TO BE DONE:
In the book review, please state why Aylin is kept downtrodden by her clan.

READING TEXT:

-*-*-

I received this book for free from The Publisher in exchange for an honest review. This does not affect my opinion of the book nor the content of my review.

I wasn’t a super huge fan of the first Moonbound Clan Vampires novel, Bound by Night, but I enjoyed it well enough that I figured I’d give book two a shot. I’m glad I did, because I ended up enjoying Chained by Night much more than its predecessor.

First things first, I liked the hero and heroine much better. Both Aylin and Hunter were introduced in book 1, but now we get to see them as point of view characters, and I found them both very likable. Aylin is kept downtrodden by her (really crappy) clan because she has a birth defect, but she is clever and determined to survive. Actually, she wants more than just survival, and even though she knows things will be hard on her, she’s determined to find a way out of her terrible life. Hunter is the Moonbound clan leader, and while he has a few alpha male asshole moments, he’s overall an intelligent, confident character. I liked him a lot, and I appreciated that he sees and treats Aylin as an equal right off the bat.

Their relationship starts off with a brief case of mistaken identity, but both of them quickly realize their attraction and know it’s a Bad Idea, since Hunter is supposed to mate with her twin sister, and if that falls through, there will be war between the clans. Their romantic conflict is one that’s understandable; you don’t really want to shake them and tell them to stop being stupid and just hook up because there is such danger in doing that. You want it, of course, but it’s understandable that they would both try to suppress their attraction.

I like that the “villain” Aylin’s sister Rasha isn’t painted as just a soulless, power-hungry bitch. Oh, she is that and is generally an unlikable person but I like that Ione teases out little pieces of her that sit outside of the villainous bitch stereotype. She tries to protect Aylin and clearly loves her, though she is also condescending and thinks her sister to be useless and helpless. She does care for her sister, even if her horrible upbringing has prevented her from fully expressing that.

HOT sex scenes. Oh my gosh. This book has some seriously steamy moments, and the stolen nature of the intimate scenes between Hunter and Aylin made it that much hotter. As a romance, this book works really, really well.

-*-*-

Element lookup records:

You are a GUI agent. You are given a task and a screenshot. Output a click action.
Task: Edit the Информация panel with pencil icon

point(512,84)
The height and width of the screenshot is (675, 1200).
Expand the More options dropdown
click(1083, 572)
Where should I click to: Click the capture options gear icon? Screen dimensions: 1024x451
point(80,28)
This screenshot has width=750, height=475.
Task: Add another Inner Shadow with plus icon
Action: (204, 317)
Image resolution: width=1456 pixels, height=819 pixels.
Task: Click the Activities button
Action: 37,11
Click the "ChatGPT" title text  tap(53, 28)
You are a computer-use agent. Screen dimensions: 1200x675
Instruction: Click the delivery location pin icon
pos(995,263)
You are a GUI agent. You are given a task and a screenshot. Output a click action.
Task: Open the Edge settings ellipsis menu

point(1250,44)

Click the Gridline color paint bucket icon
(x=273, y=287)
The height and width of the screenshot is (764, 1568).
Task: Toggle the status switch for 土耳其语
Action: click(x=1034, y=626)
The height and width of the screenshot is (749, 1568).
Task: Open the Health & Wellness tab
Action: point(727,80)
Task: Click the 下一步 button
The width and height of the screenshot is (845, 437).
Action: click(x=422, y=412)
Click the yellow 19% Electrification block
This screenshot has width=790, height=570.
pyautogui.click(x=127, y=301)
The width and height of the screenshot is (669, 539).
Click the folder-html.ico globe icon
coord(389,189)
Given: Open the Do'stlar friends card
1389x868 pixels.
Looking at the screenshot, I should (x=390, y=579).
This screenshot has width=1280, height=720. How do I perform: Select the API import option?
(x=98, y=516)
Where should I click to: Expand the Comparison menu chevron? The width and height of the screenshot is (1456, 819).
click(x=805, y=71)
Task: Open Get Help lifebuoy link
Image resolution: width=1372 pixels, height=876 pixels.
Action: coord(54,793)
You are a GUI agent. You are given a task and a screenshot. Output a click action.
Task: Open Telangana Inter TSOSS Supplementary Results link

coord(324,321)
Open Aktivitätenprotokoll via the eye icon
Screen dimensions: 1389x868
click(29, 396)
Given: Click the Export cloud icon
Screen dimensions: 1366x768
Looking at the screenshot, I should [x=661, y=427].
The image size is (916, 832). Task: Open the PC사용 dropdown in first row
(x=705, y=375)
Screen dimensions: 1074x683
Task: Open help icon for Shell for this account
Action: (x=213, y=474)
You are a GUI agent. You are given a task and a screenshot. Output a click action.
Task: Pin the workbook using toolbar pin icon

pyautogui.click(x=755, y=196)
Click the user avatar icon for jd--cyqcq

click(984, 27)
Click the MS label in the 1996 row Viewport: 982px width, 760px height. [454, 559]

-*-*-

RESPONSE TO THE TASK:
She has a birth defect.